• Work to complete: Repeat each line of the material word for word.

===== Material provided

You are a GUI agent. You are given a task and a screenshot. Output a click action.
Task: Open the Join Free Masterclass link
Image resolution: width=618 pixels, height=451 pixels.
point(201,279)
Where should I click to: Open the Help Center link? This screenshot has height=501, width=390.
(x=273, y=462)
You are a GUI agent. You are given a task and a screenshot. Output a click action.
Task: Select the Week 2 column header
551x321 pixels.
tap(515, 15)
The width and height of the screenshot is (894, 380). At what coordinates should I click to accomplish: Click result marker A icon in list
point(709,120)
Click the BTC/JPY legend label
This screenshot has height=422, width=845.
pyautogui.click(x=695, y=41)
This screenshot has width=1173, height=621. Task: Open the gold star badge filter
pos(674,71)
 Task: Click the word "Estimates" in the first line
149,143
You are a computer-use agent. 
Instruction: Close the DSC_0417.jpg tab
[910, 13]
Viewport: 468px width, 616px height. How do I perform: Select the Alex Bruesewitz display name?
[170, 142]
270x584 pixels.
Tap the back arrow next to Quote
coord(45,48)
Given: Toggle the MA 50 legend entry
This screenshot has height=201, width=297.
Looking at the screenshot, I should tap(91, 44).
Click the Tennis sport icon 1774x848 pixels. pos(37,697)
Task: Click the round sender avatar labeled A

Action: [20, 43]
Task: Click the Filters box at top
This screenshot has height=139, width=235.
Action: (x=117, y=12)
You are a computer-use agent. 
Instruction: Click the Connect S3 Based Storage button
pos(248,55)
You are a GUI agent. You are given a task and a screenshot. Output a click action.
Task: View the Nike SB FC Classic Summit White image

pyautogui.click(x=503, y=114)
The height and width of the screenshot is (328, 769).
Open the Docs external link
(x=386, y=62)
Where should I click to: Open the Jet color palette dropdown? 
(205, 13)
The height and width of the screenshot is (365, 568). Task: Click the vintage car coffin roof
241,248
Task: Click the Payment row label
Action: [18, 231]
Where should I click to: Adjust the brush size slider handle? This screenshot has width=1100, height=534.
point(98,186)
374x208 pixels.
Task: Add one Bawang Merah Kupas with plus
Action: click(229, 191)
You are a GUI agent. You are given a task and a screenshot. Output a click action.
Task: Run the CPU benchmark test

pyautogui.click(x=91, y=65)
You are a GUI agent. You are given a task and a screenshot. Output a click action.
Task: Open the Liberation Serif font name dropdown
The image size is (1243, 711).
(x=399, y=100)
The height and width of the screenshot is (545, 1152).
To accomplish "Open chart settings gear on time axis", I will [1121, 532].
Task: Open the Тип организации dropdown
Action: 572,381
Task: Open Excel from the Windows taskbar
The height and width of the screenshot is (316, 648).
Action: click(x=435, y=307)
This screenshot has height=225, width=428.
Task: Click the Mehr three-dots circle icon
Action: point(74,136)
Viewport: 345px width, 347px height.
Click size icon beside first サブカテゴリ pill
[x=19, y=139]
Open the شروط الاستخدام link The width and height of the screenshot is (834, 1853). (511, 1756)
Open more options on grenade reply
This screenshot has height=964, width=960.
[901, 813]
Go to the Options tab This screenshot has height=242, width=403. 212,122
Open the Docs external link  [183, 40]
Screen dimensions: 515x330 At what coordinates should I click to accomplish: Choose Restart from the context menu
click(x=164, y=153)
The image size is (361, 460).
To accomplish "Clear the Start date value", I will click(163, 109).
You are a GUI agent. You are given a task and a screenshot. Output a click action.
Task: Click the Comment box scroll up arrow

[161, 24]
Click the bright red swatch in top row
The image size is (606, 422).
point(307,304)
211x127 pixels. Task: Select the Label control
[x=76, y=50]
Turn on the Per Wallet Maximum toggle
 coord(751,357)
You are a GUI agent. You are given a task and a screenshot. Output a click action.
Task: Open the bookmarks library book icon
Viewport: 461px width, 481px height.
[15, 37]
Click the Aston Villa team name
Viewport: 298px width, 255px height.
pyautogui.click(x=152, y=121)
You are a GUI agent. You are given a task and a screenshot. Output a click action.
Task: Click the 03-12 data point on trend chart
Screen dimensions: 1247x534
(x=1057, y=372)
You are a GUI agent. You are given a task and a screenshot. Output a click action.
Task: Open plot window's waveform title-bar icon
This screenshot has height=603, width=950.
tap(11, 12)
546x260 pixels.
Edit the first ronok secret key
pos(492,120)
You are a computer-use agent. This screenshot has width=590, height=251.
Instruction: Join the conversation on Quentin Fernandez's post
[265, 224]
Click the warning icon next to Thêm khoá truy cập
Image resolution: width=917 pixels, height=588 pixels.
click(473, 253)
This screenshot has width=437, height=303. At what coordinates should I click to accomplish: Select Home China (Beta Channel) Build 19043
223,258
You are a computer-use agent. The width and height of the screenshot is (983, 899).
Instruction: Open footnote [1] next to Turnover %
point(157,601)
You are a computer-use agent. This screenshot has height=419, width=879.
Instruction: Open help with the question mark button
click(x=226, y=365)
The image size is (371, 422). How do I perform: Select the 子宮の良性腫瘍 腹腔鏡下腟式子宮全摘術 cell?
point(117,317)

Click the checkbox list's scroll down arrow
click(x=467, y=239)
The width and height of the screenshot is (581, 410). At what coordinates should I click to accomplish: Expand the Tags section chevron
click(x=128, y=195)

==========

• The completed task:
You are a GUI agent. You are given a task and a screenshot. Output a click action.
Task: Open the Join Free Masterclass link
Image resolution: width=618 pixels, height=451 pixels.
point(201,279)
Where should I click to: Open the Help Center link? This screenshot has height=501, width=390.
(x=273, y=462)
You are a GUI agent. You are given a task and a screenshot. Output a click action.
Task: Select the Week 2 column header
551x321 pixels.
tap(515, 15)
The width and height of the screenshot is (894, 380). At what coordinates should I click to accomplish: Click result marker A icon in list
point(709,120)
Click the BTC/JPY legend label
This screenshot has height=422, width=845.
pyautogui.click(x=695, y=41)
This screenshot has width=1173, height=621. Task: Open the gold star badge filter
pos(674,71)
 Task: Click the word "Estimates" in the first line
149,143
You are a computer-use agent. 
Instruction: Close the DSC_0417.jpg tab
[910, 13]
Viewport: 468px width, 616px height. How do I perform: Select the Alex Bruesewitz display name?
[170, 142]
270x584 pixels.
Tap the back arrow next to Quote
coord(45,48)
Given: Toggle the MA 50 legend entry
This screenshot has height=201, width=297.
Looking at the screenshot, I should tap(91, 44).
Click the Tennis sport icon 1774x848 pixels. pos(37,697)
Task: Click the round sender avatar labeled A

Action: [20, 43]
Task: Click the Filters box at top
This screenshot has height=139, width=235.
Action: (x=117, y=12)
You are a computer-use agent. 
Instruction: Click the Connect S3 Based Storage button
pos(248,55)
You are a GUI agent. You are given a task and a screenshot. Output a click action.
Task: View the Nike SB FC Classic Summit White image

pyautogui.click(x=503, y=114)
The height and width of the screenshot is (328, 769).
Open the Docs external link
(x=386, y=62)
Where should I click to: Open the Jet color palette dropdown? 
(205, 13)
The height and width of the screenshot is (365, 568). Task: Click the vintage car coffin roof
241,248
Task: Click the Payment row label
Action: [18, 231]
Where should I click to: Adjust the brush size slider handle? This screenshot has width=1100, height=534.
point(98,186)
374x208 pixels.
Task: Add one Bawang Merah Kupas with plus
Action: click(229, 191)
You are a GUI agent. You are given a task and a screenshot. Output a click action.
Task: Run the CPU benchmark test

pyautogui.click(x=91, y=65)
You are a GUI agent. You are given a task and a screenshot. Output a click action.
Task: Open the Liberation Serif font name dropdown
The image size is (1243, 711).
(x=399, y=100)
The height and width of the screenshot is (545, 1152).
To accomplish "Open chart settings gear on time axis", I will [1121, 532].
Task: Open the Тип организации dropdown
Action: 572,381
Task: Open Excel from the Windows taskbar
The height and width of the screenshot is (316, 648).
Action: click(x=435, y=307)
This screenshot has height=225, width=428.
Task: Click the Mehr three-dots circle icon
Action: point(74,136)
Viewport: 345px width, 347px height.
Click size icon beside first サブカテゴリ pill
[x=19, y=139]
Open the شروط الاستخدام link The width and height of the screenshot is (834, 1853). (511, 1756)
Open more options on grenade reply
This screenshot has height=964, width=960.
[901, 813]
Go to the Options tab This screenshot has height=242, width=403. 212,122
Open the Docs external link  [183, 40]
Screen dimensions: 515x330 At what coordinates should I click to accomplish: Choose Restart from the context menu
click(x=164, y=153)
The image size is (361, 460).
To accomplish "Clear the Start date value", I will click(163, 109).
You are a GUI agent. You are given a task and a screenshot. Output a click action.
Task: Click the Comment box scroll up arrow

[161, 24]
Click the bright red swatch in top row
The image size is (606, 422).
point(307,304)
211x127 pixels. Task: Select the Label control
[x=76, y=50]
Turn on the Per Wallet Maximum toggle
 coord(751,357)
You are a GUI agent. You are given a task and a screenshot. Output a click action.
Task: Open the bookmarks library book icon
Viewport: 461px width, 481px height.
[15, 37]
Click the Aston Villa team name
Viewport: 298px width, 255px height.
pyautogui.click(x=152, y=121)
You are a GUI agent. You are given a task and a screenshot. Output a click action.
Task: Click the 03-12 data point on trend chart
Screen dimensions: 1247x534
(x=1057, y=372)
You are a GUI agent. You are given a task and a screenshot. Output a click action.
Task: Open plot window's waveform title-bar icon
This screenshot has height=603, width=950.
tap(11, 12)
546x260 pixels.
Edit the first ronok secret key
pos(492,120)
You are a computer-use agent. This screenshot has width=590, height=251.
Instruction: Join the conversation on Quentin Fernandez's post
[265, 224]
Click the warning icon next to Thêm khoá truy cập
Image resolution: width=917 pixels, height=588 pixels.
click(473, 253)
This screenshot has width=437, height=303. At what coordinates should I click to accomplish: Select Home China (Beta Channel) Build 19043
223,258
You are a computer-use agent. The width and height of the screenshot is (983, 899).
Instruction: Open footnote [1] next to Turnover %
point(157,601)
You are a computer-use agent. This screenshot has height=419, width=879.
Instruction: Open help with the question mark button
click(x=226, y=365)
The image size is (371, 422). How do I perform: Select the 子宮の良性腫瘍 腹腔鏡下腟式子宮全摘術 cell?
point(117,317)

Click the checkbox list's scroll down arrow
click(x=467, y=239)
The width and height of the screenshot is (581, 410). At what coordinates should I click to accomplish: Expand the Tags section chevron
click(x=128, y=195)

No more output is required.